Appellant appears to believe that the fact that his claim of counsel ineffectiveness is record-based alone is sufficient to allow us to address the claim under the Bomar exception. But there was no hearing on the ineffective assistance claim below, meaning that counsel did not testify, and thus there is an insufficient factual record to consider the claim.
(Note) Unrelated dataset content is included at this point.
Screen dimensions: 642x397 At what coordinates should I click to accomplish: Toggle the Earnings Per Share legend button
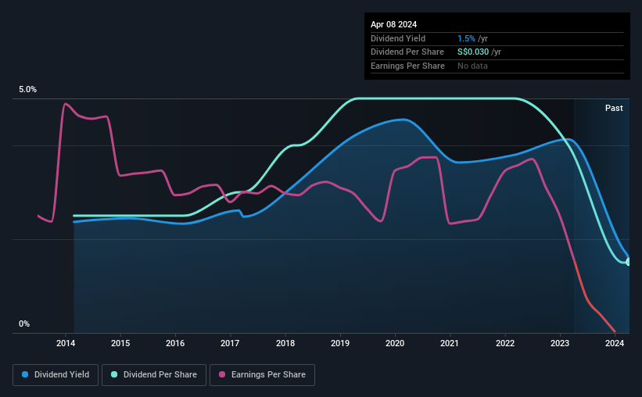click(x=262, y=374)
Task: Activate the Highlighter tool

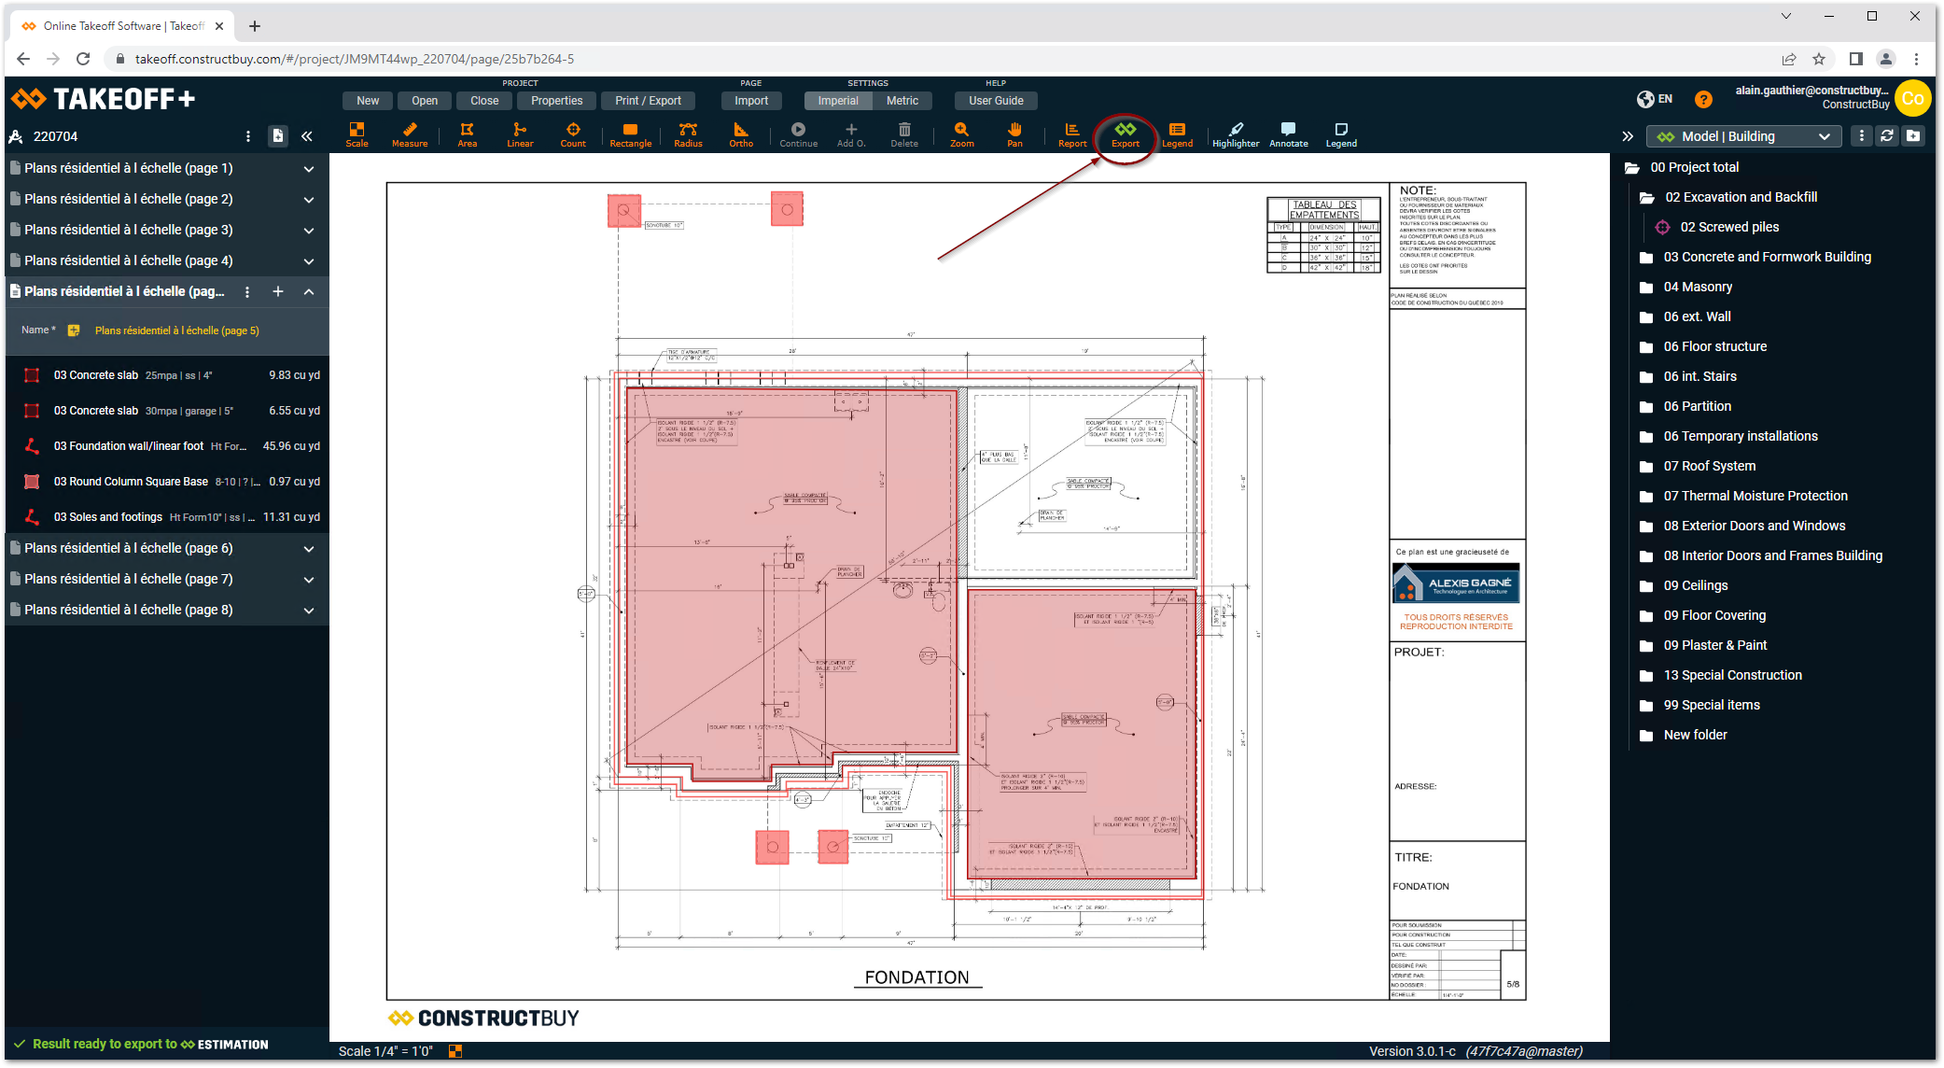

Moreover, as this Court noted in May, supra:

[Tjhere is no reason to believe that the record-based challenges here exhaust the universe of claims respecting trial counsel’s performance, both record-based and non-record-based, which might be pursued in the fuller procedural time-frame made available for PCRA review. Entertaining these claims now would likely involve piecemeal review and would generate the future complication of requiring appellant to “layer” additional claims of ineffectiveness upon PCRA review. Accordingly, to facilitate a more appropriate and complete review of appellant’s collateral claims, we dismiss the instant claims of ineffective assistance of trial counsel without prejudice to appellant’s right to pursue those claims in a petition filed pursuant to the PCRA.

887 A.2d at 758. Accordingly, this claim is dismissed without prejudice.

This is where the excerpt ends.